Regardless of the substantial progress made, this chemistry still has room for further development. Some drawbacks include the requirement to utilize activated pyridotriazoles or harsh reaction conditions to induce the ring-opening and generate the reactive α-diazoimines. Recently, these limitations have been partially overcome by using visible light irradiation conditions at room temperature without any additives. In addition, stereo-selective denitrogenative transformations of pyridotriazoles and related compounds are hugely underdeveloped. We are hopeful that this methodology, once fully developed, will find broad applications in synthetic and medicinal chemistry.

Biographies

Dongari Yadagiri was born in Telangana, India. He received his Ph.D. in 2016 from the Indian Institute of Technology (IIT) Madras, India, with Dr. P. Anbarasan. In 2017, he joined the Gevorgyan group at the University of Illinois at Chicago as a postdoctoral fellow. Later, he moved to the University of Texas at Dallas along with his advisor. Here, his work is focused on the development of selective methods for C(sp³)–H functionalizations via photoexcited Pd catalysis, radical chemistry, and light-induced transformation of pyridyl carbenes.

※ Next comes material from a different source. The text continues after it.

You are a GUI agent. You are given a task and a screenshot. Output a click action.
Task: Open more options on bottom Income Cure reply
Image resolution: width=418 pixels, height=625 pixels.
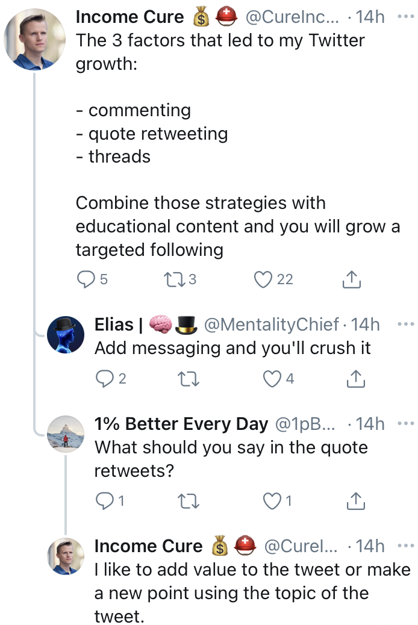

Mónica Rivas was born and raised in Bogotá, Colombia. She received her B.S. from the University of Central Florida. In 2017, she joined the Gevorgyan group at the University of Illinois at Chicago as a Ph.D. student and later at the University of Texas at Dallas. Her work has focused on the development of mild and selective C(sp³)–H functionalization methods.

Vladimir Gevorgyan received his Ph.D. from the Latvian Institute of Organic Synthesis. After two years of postdoctoral research (1992–1994, JSPS- and Ciba-Geigy International Postdoctoral Fellowships) at Tohoku University, Japan, and a visiting professorship (1995) at CNR, Bologna, Italy, he joined the faculty at Tohoku University (Assistant Professor, 1996; Associate Professor, 1997–1999). In 1999, Vladimir moved to USA to join UIC (Associate Professor, 1999; Professor, 2003; LAS Distinguished Professor, 2012). In 2019, he joined the University of Texas at Dallas to become a Robert. A. Welch Distinguished Chair in Chemistry. Vladimir also holds a Professor position at the University of Texas Southwestern Medical Center. His group is interested in the development of novel synthetic methodology, particularly toward biologically relevant molecules.